• WORKING DATA:
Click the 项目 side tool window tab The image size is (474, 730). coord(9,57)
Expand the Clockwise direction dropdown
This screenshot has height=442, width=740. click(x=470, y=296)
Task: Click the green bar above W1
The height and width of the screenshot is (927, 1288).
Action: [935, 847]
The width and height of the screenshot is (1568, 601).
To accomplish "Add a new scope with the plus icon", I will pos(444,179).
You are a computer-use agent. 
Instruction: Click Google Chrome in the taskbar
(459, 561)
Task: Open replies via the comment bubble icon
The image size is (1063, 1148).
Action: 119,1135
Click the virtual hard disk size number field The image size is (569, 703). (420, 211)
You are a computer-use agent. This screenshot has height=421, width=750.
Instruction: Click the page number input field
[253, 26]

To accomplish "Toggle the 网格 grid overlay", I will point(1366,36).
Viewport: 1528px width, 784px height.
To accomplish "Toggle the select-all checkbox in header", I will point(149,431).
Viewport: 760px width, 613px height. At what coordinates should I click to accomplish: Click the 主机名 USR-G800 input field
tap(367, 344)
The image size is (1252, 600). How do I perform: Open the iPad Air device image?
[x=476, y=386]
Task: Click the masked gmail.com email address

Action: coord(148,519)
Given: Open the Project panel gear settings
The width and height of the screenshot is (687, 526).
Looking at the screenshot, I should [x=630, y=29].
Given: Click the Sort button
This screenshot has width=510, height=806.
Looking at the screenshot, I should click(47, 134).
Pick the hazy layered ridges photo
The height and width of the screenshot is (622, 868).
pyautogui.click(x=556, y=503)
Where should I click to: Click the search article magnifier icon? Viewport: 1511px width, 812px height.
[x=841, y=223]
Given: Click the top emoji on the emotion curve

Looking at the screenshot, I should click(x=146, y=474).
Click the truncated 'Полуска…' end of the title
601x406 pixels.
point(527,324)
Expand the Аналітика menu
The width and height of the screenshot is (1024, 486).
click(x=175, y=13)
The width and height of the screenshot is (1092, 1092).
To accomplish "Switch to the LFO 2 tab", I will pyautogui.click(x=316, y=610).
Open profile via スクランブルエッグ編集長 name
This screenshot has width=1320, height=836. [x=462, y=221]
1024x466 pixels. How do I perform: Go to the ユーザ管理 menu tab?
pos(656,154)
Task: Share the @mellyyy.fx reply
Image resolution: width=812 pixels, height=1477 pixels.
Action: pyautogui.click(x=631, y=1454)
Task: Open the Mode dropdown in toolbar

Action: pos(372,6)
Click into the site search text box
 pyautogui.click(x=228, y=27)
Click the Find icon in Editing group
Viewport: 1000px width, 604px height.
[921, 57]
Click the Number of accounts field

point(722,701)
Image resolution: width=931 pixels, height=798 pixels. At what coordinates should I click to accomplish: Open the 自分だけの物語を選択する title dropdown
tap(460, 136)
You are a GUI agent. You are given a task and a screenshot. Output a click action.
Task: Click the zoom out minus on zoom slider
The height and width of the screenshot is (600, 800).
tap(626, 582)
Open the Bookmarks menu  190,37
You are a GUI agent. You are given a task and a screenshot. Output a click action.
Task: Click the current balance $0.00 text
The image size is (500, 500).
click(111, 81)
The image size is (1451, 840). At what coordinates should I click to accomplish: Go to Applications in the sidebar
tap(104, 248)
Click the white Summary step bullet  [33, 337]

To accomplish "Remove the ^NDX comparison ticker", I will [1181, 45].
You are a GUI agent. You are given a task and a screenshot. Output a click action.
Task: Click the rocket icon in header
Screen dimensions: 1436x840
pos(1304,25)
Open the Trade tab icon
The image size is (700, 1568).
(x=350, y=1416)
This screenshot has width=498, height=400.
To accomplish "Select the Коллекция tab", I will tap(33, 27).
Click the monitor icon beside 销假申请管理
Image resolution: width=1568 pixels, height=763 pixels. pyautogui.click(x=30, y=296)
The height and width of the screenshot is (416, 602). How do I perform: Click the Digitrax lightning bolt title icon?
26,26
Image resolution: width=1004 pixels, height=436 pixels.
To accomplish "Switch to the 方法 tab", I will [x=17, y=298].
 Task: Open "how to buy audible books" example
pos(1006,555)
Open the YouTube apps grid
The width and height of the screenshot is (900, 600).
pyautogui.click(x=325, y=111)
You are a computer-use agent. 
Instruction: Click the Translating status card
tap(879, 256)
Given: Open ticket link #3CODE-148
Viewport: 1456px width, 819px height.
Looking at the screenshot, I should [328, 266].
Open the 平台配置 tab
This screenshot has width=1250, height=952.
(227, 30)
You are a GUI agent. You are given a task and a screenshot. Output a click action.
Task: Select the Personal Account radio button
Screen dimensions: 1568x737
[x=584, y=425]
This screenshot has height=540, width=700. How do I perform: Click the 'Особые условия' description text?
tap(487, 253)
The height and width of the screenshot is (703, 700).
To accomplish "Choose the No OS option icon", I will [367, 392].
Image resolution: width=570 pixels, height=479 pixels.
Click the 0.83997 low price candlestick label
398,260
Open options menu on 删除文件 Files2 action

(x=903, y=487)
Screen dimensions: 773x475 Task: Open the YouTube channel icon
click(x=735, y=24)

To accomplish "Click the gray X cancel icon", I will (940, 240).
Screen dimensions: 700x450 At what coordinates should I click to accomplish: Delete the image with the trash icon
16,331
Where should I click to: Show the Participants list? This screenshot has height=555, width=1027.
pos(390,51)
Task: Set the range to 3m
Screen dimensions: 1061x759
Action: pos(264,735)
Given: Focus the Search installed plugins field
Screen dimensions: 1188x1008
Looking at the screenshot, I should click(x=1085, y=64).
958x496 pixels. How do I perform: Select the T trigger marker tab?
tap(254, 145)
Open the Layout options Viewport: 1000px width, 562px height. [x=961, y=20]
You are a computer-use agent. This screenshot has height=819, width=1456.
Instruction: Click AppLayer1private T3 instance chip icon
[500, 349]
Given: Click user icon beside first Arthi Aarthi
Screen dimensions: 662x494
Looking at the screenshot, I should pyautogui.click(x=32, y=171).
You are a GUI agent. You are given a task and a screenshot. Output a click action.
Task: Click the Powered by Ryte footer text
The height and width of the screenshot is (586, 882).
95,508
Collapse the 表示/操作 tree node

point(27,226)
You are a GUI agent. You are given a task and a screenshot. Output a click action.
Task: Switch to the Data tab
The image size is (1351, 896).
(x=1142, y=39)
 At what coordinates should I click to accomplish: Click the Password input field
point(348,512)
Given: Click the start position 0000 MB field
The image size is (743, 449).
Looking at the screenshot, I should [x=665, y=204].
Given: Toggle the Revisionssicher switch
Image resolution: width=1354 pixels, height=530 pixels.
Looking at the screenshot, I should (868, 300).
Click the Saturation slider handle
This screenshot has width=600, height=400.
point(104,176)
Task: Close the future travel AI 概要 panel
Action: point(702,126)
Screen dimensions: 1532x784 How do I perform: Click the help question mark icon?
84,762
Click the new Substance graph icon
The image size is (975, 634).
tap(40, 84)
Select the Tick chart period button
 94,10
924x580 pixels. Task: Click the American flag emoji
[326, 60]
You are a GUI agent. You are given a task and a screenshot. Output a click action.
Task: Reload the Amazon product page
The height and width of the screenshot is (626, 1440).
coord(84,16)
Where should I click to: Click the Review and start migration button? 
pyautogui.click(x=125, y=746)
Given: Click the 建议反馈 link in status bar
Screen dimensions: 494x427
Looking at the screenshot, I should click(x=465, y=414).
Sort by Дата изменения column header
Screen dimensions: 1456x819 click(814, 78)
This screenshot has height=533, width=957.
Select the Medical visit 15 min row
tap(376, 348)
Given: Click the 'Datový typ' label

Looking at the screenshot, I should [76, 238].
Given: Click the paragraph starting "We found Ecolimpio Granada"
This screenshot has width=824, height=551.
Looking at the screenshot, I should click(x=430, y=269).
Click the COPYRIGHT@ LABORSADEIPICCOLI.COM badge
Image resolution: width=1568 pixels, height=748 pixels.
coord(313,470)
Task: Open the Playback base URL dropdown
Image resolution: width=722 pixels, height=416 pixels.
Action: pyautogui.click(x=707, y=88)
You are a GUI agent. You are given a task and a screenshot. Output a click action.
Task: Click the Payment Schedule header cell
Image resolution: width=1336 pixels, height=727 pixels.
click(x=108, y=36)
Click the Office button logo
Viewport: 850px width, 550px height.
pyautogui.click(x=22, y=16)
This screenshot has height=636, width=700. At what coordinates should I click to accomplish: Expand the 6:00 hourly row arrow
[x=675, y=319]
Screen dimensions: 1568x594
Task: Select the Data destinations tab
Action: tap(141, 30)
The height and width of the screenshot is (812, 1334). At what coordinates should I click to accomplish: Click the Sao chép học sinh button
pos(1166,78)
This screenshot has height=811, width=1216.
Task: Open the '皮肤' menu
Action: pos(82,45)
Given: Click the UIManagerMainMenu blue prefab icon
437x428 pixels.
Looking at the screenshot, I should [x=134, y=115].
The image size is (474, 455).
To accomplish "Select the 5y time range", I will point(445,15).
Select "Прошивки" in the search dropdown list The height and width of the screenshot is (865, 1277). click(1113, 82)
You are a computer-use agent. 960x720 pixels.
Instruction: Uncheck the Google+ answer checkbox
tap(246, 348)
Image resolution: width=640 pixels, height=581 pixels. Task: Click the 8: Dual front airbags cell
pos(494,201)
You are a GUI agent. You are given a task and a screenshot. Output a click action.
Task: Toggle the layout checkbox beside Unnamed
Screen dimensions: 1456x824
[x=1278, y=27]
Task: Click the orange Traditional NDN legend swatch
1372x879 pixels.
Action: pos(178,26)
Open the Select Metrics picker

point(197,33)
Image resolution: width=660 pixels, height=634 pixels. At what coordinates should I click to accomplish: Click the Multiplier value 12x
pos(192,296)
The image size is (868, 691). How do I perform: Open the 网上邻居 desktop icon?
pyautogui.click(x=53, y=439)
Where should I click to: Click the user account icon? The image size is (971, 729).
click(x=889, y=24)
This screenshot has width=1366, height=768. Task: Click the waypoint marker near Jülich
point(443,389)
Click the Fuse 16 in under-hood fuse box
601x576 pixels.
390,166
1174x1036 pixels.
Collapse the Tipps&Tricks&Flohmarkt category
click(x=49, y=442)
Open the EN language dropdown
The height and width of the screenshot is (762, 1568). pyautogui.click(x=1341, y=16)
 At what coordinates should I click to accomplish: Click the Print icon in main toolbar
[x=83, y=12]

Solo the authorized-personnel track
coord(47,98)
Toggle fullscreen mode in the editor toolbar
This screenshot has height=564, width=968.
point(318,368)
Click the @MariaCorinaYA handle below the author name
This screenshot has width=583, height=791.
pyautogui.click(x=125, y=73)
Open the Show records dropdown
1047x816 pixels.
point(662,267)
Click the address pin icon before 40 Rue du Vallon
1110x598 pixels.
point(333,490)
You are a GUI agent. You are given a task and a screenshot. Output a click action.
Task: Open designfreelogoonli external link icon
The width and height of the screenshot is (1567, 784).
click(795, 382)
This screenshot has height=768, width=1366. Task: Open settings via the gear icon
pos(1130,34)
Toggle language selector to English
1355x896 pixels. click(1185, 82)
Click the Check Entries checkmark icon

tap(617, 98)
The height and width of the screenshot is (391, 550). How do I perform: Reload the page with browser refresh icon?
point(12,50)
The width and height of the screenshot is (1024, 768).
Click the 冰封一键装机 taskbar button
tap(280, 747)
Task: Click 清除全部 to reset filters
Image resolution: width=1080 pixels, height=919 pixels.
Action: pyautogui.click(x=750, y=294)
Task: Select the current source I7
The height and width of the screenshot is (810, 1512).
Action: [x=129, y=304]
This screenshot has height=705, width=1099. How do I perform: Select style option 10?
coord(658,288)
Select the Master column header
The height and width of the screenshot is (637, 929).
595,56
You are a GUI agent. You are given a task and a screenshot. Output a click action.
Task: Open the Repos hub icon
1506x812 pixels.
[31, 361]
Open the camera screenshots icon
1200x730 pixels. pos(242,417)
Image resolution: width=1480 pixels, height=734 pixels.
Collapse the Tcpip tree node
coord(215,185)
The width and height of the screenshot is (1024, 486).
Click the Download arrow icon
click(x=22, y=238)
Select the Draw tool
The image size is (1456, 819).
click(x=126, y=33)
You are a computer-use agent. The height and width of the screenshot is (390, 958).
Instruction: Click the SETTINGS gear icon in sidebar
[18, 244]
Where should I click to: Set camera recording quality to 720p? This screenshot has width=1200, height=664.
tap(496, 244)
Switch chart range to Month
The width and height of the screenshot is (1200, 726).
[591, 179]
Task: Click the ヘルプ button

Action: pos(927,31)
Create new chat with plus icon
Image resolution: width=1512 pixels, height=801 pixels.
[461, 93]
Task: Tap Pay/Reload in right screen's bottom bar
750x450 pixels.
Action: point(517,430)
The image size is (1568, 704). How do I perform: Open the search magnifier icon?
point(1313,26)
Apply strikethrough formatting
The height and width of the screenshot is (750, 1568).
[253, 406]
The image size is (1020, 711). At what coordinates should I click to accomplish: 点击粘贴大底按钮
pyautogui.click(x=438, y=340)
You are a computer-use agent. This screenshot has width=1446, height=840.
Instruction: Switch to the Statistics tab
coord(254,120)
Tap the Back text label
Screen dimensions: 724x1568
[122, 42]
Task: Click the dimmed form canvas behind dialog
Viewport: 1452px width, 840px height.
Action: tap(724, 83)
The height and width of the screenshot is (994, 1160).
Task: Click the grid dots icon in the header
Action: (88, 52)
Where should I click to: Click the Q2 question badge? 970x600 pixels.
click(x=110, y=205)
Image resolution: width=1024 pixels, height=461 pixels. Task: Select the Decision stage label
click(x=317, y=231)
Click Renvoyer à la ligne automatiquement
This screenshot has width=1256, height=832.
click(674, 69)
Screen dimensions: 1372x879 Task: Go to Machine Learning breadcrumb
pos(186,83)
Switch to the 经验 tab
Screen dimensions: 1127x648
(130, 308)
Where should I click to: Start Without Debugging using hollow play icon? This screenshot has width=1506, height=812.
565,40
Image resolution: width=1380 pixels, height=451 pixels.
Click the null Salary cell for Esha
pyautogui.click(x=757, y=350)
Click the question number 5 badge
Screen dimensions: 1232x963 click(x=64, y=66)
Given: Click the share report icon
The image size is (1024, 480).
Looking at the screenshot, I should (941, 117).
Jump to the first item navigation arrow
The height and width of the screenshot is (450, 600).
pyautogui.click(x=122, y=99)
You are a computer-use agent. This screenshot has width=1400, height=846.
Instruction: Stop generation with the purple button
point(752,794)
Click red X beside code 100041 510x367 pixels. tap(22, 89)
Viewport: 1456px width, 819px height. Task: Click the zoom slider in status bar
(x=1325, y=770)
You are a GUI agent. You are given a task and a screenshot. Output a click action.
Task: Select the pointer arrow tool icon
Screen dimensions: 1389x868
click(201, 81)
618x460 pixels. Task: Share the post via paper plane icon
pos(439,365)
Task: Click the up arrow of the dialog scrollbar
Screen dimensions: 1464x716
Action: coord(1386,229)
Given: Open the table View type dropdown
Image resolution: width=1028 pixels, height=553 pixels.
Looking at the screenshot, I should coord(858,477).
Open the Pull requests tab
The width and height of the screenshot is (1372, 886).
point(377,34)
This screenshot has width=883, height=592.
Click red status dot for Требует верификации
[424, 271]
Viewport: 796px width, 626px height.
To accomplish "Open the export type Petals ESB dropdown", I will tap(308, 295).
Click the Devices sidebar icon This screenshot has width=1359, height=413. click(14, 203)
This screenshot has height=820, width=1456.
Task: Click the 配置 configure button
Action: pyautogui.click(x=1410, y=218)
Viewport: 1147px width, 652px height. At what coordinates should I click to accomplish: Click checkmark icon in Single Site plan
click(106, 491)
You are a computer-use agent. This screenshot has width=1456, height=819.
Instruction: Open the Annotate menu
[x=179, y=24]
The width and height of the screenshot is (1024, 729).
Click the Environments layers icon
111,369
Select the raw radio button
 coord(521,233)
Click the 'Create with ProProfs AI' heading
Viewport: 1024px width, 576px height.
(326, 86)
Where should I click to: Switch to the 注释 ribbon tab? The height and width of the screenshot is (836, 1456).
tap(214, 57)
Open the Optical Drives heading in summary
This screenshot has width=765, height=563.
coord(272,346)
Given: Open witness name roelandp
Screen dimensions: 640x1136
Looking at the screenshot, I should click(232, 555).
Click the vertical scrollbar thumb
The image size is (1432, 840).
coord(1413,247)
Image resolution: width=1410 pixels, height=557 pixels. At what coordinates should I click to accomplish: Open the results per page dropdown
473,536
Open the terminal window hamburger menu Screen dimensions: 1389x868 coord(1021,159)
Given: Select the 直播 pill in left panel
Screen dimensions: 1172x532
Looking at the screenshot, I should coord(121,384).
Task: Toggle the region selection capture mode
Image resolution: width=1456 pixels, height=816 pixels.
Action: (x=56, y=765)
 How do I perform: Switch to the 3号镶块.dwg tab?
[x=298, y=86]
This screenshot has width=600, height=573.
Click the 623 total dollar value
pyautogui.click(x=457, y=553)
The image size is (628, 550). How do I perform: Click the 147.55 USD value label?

• WRITTEN TASK:
Please return the entries from the line containing "Given: Click the UIManagerMainMenu" through the line containing "pos(192,296)" as a JSON list of strings, one string per line, leaving out blank lines.

• TASK SOLUTION:
[
  "Given: Click the UIManagerMainMenu blue prefab icon",
  "437x428 pixels.",
  "Looking at the screenshot, I should [x=134, y=115].",
  "The image size is (474, 455).",
  "To accomplish \"Select the 5y time range\", I will point(445,15).",
  "Select \"Прошивки\" in the search dropdown list The height and width of the screenshot is (865, 1277). click(1113, 82)",
  "You are a computer-use agent. 960x720 pixels.",
  "Instruction: Uncheck the Google+ answer checkbox",
  "tap(246, 348)",
  "Image resolution: width=640 pixels, height=581 pixels. Task: Click the 8: Dual front airbags cell",
  "pos(494,201)",
  "You are a GUI agent. You are given a task and a screenshot. Output a click action.",
  "Task: Toggle the layout checkbox beside Unnamed",
  "Screen dimensions: 1456x824",
  "[x=1278, y=27]",
  "Task: Click the orange Traditional NDN legend swatch",
  "1372x879 pixels.",
  "Action: pos(178,26)",
  "Open the Select Metrics picker",
  "point(197,33)",
  "Image resolution: width=660 pixels, height=634 pixels. At what coordinates should I click to accomplish: Click the Multiplier value 12x",
  "pos(192,296)"
]